Saat mereka sudah menghilang dari pandanganku. Aku memutar tubuhku kebelakang dan mengulurkan tangan untuk menawarkan bantuan kearah gadis itu.
Sambil memegang pipinya, ia meraih tanganku dan bangkit.
"Terima ka...sih", ucapnya terputus saat ia melihatku.
Ia tampak terkejut karena melebarkan matanya.
Dan menurutku itu sangat menggemaskan.
"Kau tak apa?", tanyaku dengan bodohnya.
Dia menggeleng, "Apa ada orang yang telah ditampar baik-baik saja?", ia membalasku dengan membalik pertanyaan.
Aku menggaruk tengkukku. "Maaf",
Gadis itu tersenyum kearahku. "Tak apa", ujarnya, "Thanks by the way...", tambahnya.
Manis... Senyumannya sangat manis. Batinku.
"Urwell", jawabku tergagap.
Ada apa denganku??? Batinku lagi.
"Kalau begitu aku duluan. Sekali lagi terima kasih", ujarnya berpamitan dan berlalu meninggalkanku.
Aku mengerjapkan mataku beberapa kali. Bodohnya! Kenapa tidak membantunya pergi ke Health Service Center?
"Hei!", panggilku pada gadis itu sambil berlari kearahnya.

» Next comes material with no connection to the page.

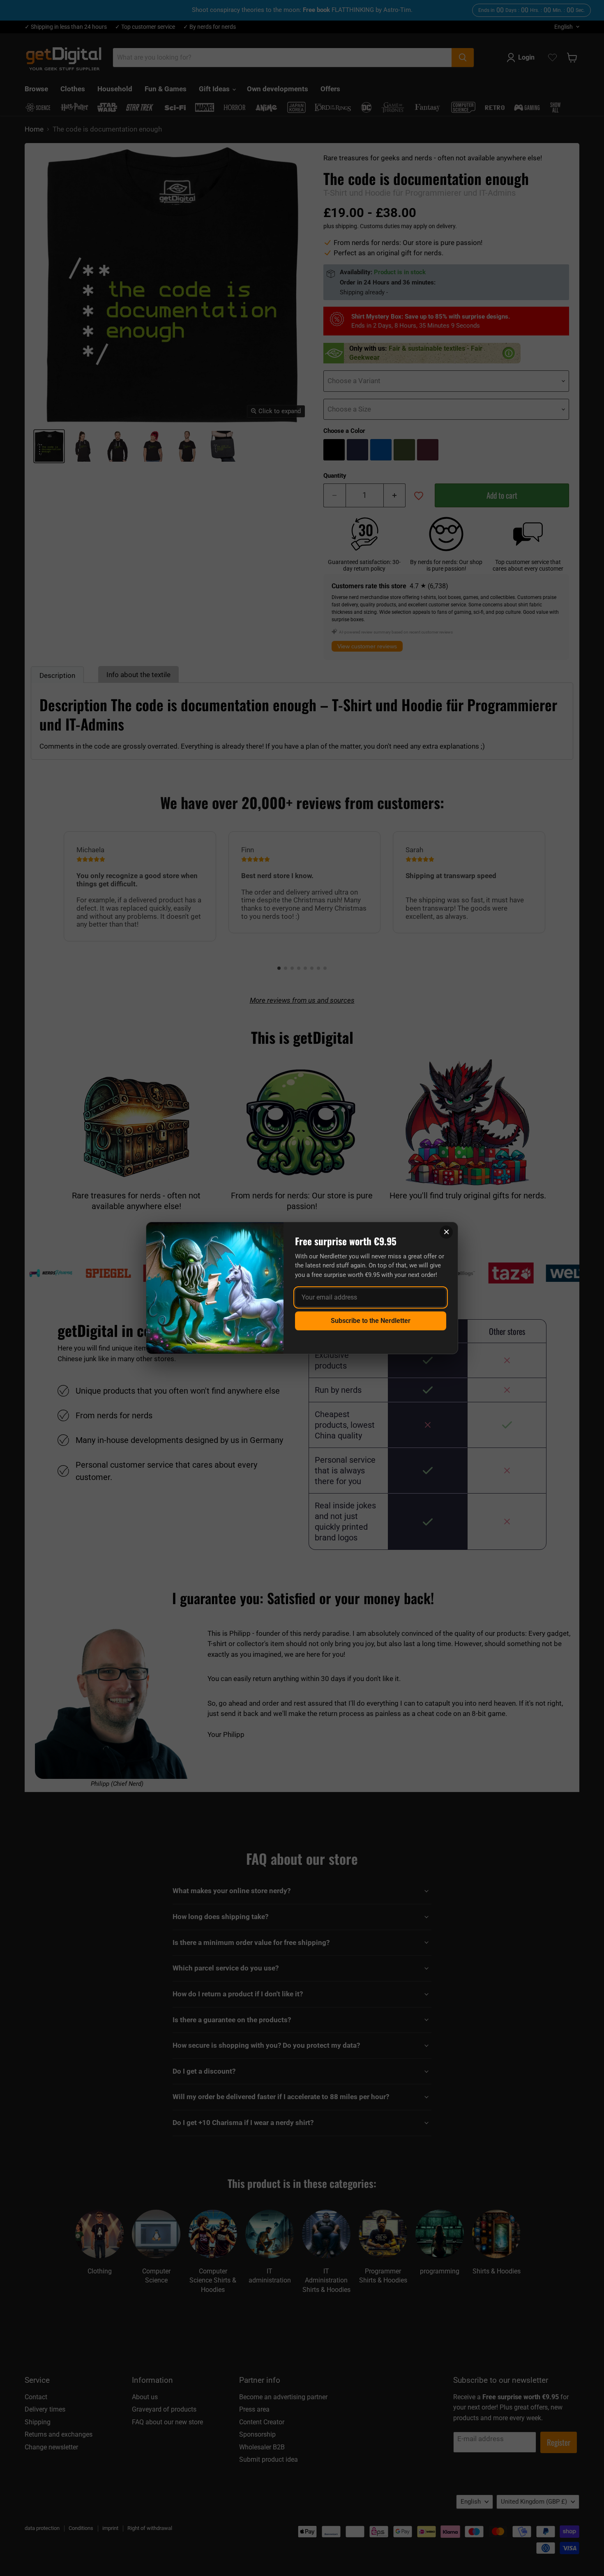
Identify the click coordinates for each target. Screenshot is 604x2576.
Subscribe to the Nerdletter (370, 1321)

Ia membalokan tubuhnya dan menatapku bingung. "Ya?",
"Kau harus ke HSC untuk mengompres pipimu. Ayo aku antar", ujarku sambil melihat kearah pipinya yang masih merah.
Ia terkekeh, "Terima kasih untuk perhatian dan tawaranmu. Aku memang mau kesana. Dan aku bisa sendiri", jawabnya ramah.
"Ah aku pikir kau akan langsung pulang",
Sial! Aku menjadi salah tingkah!
Dan dia menolakku.
Ia menggeleng, "Aku duluan. Terima kasih lagi", ujarnya.
Aku mengangguk dan mundur selangkah memberinya jalan.
Tapi, saat ia baru beberapa langkah menjauh. Aku tersadar kembali bahwa aku tidak tahu namanya.
"Hei! Siapa namamu?", seruku.
Ia berbalik dan melangkah mundur. Gadis itu tersenyum lagi, "Jadi... Nicholas Villa ingin tahu namaku?", teriaknya.
Aku mengerutkan keningku. Dia mengenalku?
"Kau tahu namaku?", teriakku.
Dia mengangguk, "Ya, saat orientasi aku diberitahu bahwa kau adalah ketua Students Council disini",
Aku tertawa menertawakan diriku. Kenapa aku jadi sangat bodoh! Pasti orang-orang mengenalku tanpa aku memberitahu mereka.
"Siapa namamu?", tanyaku sambil berteriak.
Ia berhenti melangkah mundur dan lagi-lagi tersenyum.
"Sapphira Anastasia", teriaknya. Lalu ia berbelok pada ujung koridor dan menghilang.
Sapphira Anastasia?
Aku mendengus geli sambil menggeleng dan terkekeh.
Jadi dia gadis yang diantarkan oleh Calvin tadi pagi.